The observations reported here emphasize the importance of varying subunit stereochemistry in antibacterial polymer design. Stereochemistry of subunits has largely been overlooked as a design variable in the development of antibacterial or other bioactive polymers; some previously developed polymers completely lack stereochemical elements.[87] Many antibacterial materials have been produced from achiral precursors (e.g., methacrylate esters or cyclic carbonate esters) via reactions that generate sp3 stereogenic centers within the polymer chain but without control of subunit configuration. The resulting polymers are therefore heterochiral; that is, they contain subunits of both possible absolute configurations, presumably with random distribution of the two possible absolute configurations along each chain.[88,89] Other antibacterial polymers, such as most nylon-3 polymers, have been generated in heterochiral form because racemic chiral precursors have been used.[42,90]

Conclusions

The data presented here show that altering the relative configuration of the ethyl and aminomethyl side chains within an ME-cis or ME-trans subunit exerts a substantial effect on the biological activities of nylon-3 polymers. The antibacterial activities we measured were not strongly affected by ME subunit relative configuration, but activities toward mammalian cell membranes and toward liposomes with lipid composition similar to that of mammalian cell membranes displayed considerable sensitivity to the presence of ME-cis vs ME-trans. Because the diastereomeric ME subunits presumably make similar or identical contributions to the polymer amphiphilic balance, our findings show that factors beyond amphiphilic balance can play a significant role in determining the biological activity profiles of synthetic polymers. This conclusion is significant, given that each copolymer sample we evaluated contained many different chains that varied in length, subunit composition, sequence of subunits, and sequence of subunit configurations. The functional differences were manifested despite this profound chain heterogeneity.

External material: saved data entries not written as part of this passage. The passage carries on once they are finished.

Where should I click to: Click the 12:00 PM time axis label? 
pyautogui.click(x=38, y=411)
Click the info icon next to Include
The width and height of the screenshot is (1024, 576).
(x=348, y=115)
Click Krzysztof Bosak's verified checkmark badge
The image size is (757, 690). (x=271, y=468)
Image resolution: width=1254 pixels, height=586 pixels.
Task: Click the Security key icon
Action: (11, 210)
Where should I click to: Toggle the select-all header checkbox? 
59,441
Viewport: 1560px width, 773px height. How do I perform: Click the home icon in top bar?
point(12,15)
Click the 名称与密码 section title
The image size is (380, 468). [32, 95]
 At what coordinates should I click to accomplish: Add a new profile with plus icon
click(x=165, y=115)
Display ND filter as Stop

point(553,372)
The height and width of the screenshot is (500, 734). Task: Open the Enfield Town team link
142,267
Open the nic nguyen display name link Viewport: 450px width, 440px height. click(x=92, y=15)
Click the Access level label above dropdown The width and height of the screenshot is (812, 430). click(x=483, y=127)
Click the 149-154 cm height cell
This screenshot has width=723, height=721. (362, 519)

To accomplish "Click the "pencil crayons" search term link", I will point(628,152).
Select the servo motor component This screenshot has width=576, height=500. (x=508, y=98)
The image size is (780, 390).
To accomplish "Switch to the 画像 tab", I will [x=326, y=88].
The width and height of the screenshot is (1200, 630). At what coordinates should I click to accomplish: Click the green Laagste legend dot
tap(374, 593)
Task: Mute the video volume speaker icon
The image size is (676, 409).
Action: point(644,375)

Tailoring amphiphilic balance is a critical factor in developing synthetic polymers that are intended to display potent inhibition of bacterial growth without harming eukaryotic cells or to perform other biological functions without manifesting toxic side effects.[34,90] However, the data reported here reveal that polymer properties other than amphiphilic balance can exert substantial effects on polymer performance, even when the polymer chains are highly heterogeneous. This conclusion is based on functional differences we observed between or among copolymer samples that were comparable in all characteristics except the identity of the ME subunits, which varied between the diastereomeric ME-cis and ME-trans forms. These discoveries suggest that a greater focus on harnessing subunit stereoisomerism will be productive in future efforts directed toward design of polymers with precisely defined bioactivity profiles.